Once upon a time, there was an idea. People believed it, then used it to prove whatever they wanted to prove. After many people used this premise, it was never truly questioned. Then one day, someone questioned the idea and was told they were stupid for questioning. After some struggles, it became inconvenient to continue denying the new, more accurate paradigm. So the old idea was reluctantly abandoned.
This could apply to many deprecated ideas. For example, the theory that the sun chariot is driven across the sky by Helios into the world ocean at night. At one point, this chariot idea was a robust explanatory model. For more, watch this David Deutsch’s TED talk about “hard-to-vary” explanations and the advancement of science.
In the area of telomere science, scientists wanted to believe that leukocyte telomere length (LTL) measurements are a proxy for telomere lengths in the other organs because they had research grants to study something and couldn’t resist doing the easy thing – drawing blood and assuming that the LTL represented everything. If I was studying the liver, I wouldn’t biopsy the liver but instead just draw blood, because that’s what everyone did.
This is akin to running a space program with the legacy idea that our moon is made of green cheese. This fact could be accepted by every single space expert but that wouldn’t make it more or less likely to be true. People might be tempted to continue the belief (like dinosaurs becoming crude oil) just because it’s easy.
This is a topic I wrote about in my book, Telomere Timebombs, likening it to assuming the tire pressure correlated with cylinders, brakes, gaskets, upolstery of your car- just because you are too lazy to take apart the car.

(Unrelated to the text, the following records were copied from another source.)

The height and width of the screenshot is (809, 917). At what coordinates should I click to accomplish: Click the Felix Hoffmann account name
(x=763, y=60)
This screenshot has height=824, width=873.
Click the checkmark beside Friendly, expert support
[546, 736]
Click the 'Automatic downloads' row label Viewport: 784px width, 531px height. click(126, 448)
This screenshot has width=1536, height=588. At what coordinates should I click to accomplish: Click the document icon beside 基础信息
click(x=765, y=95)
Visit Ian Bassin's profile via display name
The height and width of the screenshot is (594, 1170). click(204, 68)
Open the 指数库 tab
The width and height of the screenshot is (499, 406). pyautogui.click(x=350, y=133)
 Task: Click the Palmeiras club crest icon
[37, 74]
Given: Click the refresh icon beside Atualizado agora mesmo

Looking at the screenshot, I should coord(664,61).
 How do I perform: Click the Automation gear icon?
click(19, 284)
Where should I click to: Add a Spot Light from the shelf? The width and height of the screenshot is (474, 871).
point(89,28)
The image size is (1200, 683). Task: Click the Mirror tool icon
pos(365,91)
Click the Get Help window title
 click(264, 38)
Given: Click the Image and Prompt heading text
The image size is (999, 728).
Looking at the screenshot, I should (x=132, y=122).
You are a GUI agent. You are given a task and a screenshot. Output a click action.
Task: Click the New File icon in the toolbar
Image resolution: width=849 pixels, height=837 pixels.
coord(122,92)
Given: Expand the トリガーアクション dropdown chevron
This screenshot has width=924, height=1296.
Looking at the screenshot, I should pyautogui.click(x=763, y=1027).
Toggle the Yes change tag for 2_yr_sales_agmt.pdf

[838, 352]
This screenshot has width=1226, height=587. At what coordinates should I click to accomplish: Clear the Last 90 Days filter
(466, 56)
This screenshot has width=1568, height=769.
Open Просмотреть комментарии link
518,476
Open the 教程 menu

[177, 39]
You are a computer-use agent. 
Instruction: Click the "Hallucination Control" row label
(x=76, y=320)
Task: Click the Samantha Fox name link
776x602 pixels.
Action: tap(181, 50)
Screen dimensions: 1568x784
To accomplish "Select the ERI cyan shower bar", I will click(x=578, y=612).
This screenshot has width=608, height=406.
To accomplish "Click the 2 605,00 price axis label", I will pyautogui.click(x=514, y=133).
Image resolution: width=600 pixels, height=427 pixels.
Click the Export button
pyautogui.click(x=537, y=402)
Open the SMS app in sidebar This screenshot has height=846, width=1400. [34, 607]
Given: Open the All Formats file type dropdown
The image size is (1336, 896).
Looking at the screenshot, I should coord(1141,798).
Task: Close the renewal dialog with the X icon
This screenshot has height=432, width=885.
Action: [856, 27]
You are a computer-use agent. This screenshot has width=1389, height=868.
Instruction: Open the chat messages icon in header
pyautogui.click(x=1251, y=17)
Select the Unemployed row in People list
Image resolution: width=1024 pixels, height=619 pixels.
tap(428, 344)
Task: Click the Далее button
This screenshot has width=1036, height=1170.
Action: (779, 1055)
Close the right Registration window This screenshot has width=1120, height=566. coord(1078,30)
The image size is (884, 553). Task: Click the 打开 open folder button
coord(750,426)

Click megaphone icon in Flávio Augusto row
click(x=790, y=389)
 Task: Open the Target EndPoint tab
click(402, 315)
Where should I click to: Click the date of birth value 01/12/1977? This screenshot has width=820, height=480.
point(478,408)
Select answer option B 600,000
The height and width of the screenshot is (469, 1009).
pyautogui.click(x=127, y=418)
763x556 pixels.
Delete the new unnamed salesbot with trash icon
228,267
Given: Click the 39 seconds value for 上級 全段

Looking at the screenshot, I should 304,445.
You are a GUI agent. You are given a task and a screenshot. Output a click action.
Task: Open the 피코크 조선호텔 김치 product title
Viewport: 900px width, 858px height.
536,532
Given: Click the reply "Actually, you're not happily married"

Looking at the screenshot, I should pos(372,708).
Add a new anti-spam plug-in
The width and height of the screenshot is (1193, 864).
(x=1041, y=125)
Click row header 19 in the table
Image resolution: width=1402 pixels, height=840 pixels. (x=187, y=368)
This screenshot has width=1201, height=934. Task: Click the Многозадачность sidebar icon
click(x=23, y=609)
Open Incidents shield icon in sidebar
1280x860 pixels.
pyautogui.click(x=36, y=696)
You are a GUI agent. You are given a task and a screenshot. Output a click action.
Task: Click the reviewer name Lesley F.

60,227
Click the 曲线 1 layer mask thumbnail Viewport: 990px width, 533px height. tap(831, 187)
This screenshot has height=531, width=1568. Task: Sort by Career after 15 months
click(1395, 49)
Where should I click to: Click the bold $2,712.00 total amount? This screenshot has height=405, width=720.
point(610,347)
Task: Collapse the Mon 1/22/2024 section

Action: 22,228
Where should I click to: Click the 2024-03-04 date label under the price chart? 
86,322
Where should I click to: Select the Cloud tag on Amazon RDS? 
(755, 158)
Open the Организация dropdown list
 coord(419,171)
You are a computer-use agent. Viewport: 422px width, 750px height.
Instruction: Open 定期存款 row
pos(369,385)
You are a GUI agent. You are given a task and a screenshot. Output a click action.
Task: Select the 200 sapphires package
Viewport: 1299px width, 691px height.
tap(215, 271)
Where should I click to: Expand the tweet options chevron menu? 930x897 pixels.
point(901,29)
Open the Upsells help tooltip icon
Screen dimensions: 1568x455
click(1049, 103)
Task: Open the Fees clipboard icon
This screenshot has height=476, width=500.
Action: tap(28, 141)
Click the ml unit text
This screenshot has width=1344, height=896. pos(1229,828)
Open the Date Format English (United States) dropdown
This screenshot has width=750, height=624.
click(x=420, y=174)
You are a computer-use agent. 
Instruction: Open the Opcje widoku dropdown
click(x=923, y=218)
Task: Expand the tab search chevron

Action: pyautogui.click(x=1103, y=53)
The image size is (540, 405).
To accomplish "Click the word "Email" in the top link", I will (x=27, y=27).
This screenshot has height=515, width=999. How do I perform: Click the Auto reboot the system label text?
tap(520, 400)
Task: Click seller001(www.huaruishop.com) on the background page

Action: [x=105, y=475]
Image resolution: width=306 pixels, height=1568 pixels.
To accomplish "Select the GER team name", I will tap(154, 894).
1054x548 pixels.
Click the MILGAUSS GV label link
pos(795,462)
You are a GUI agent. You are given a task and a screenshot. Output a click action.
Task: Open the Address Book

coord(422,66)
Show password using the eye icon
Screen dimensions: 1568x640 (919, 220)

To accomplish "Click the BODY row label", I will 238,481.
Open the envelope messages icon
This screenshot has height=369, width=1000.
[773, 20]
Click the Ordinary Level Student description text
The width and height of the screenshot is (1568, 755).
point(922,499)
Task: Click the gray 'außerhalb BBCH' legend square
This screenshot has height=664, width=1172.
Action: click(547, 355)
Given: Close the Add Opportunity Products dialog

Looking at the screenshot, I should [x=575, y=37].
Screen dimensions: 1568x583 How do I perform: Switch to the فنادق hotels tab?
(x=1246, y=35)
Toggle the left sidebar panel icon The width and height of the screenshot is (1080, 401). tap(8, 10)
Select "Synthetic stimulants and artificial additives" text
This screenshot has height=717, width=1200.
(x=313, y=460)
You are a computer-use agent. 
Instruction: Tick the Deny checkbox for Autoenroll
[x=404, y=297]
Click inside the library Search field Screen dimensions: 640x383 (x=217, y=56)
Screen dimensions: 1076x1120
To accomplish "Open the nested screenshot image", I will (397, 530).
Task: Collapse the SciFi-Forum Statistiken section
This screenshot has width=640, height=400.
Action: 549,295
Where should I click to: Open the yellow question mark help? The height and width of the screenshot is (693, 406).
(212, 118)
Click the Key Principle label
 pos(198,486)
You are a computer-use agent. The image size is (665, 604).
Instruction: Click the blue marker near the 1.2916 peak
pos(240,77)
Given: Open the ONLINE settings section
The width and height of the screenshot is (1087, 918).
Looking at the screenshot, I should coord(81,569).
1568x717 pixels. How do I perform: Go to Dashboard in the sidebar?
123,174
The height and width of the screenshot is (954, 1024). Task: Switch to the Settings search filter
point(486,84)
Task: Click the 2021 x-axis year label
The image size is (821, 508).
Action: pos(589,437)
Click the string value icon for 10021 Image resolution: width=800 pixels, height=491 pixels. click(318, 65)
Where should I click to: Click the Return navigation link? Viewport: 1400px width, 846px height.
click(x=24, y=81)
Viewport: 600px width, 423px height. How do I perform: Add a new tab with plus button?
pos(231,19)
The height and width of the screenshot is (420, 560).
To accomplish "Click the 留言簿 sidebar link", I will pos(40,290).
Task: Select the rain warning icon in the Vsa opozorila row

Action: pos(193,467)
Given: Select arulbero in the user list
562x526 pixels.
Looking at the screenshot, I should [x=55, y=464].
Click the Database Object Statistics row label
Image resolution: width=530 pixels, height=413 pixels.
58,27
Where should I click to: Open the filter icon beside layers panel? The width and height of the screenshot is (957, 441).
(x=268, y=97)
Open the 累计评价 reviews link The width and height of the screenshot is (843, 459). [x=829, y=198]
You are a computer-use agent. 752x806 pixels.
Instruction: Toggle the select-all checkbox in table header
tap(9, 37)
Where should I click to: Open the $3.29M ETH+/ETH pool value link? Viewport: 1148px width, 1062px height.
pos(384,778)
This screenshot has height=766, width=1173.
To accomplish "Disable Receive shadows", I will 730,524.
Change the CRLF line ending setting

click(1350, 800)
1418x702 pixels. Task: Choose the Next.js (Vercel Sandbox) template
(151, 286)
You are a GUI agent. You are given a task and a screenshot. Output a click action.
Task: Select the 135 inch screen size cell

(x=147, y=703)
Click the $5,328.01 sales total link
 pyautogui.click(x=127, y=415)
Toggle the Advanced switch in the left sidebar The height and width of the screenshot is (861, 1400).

In this 2014 article by Dlouha et al, they compared the telomere lengths in various organs with the simultaneous measurement of the cadaveric white blood cells, soon after death from non-chronic conditions. A “p-value” is the probability that a non-random association exists, and the r (correlation coefficient) is the percent correlation between x and y axes.
So the perfect result would be a p-value of 0.00 and an r of 1.0. An example of this might be the ability to predict weight in pounds from a known weight in kilograms.
The point of this post is that according to this 2014 study, there may be very poor correlation with most organs and LTL:
This is not even considering the fact that the quantitative PCR technique used in this study for measuring telomeres has many serious critics.
In the year 2014, the authors’ discussion section says it all about the lamentable history of telomere research to date:
“To our knowledge, this study is the first thatfocused on the analysis of rTL [relative telomere length]in a variety of human tissues.”